TASK TO COMPLETE: Would you give back exactly the lines from the line with "Where should I" through the end of the entries below, both included, but none of the pictures?

[[ GIVEN ENTRIES open ]]

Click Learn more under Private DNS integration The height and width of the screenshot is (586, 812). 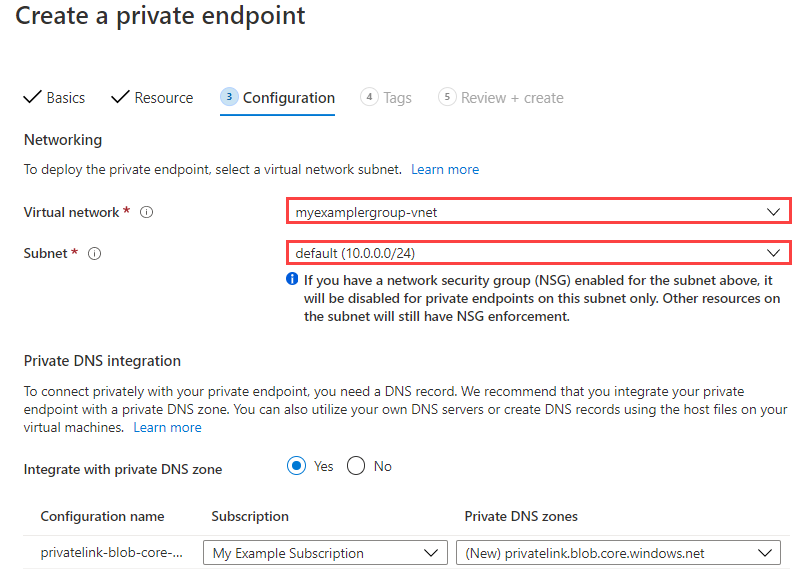click(167, 427)
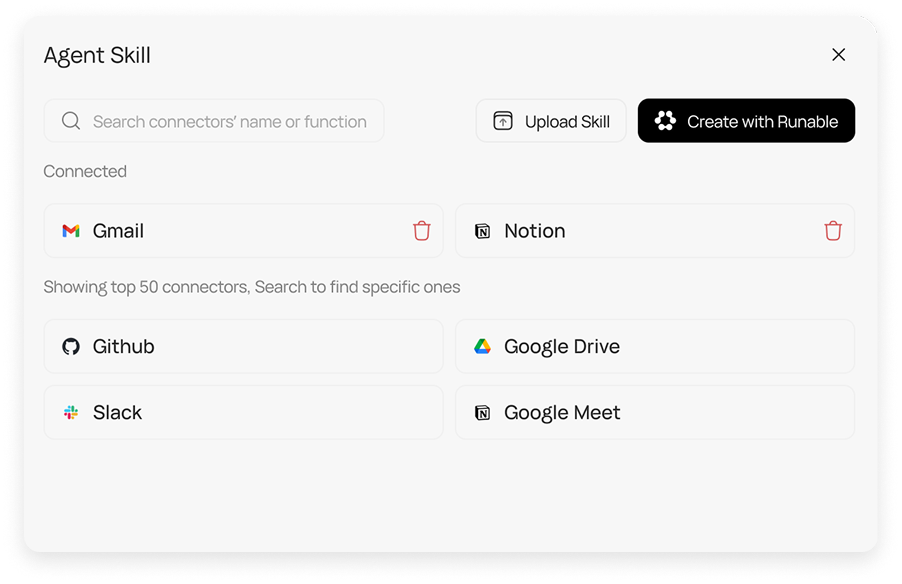Click the Gmail icon in connected list
Screen dimensions: 902x584
click(x=70, y=230)
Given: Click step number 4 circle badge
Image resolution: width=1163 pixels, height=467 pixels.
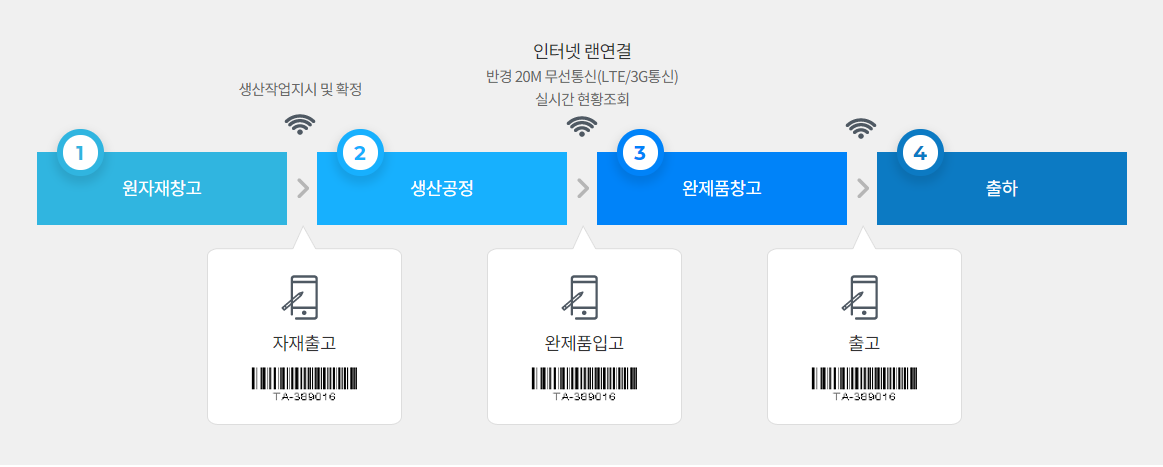Looking at the screenshot, I should [x=920, y=153].
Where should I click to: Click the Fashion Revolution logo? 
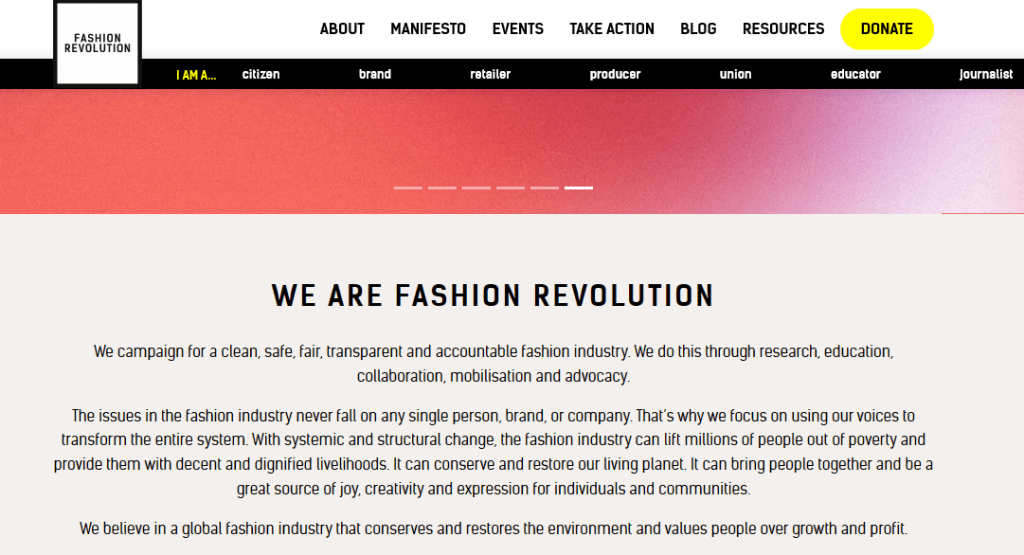tap(97, 43)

[[ GIVEN ENTRIES closed ]]

OUTPUT FOR THIS EXERCISE:
Where should I click to: Click the Fashion Revolution logo? 
tap(97, 43)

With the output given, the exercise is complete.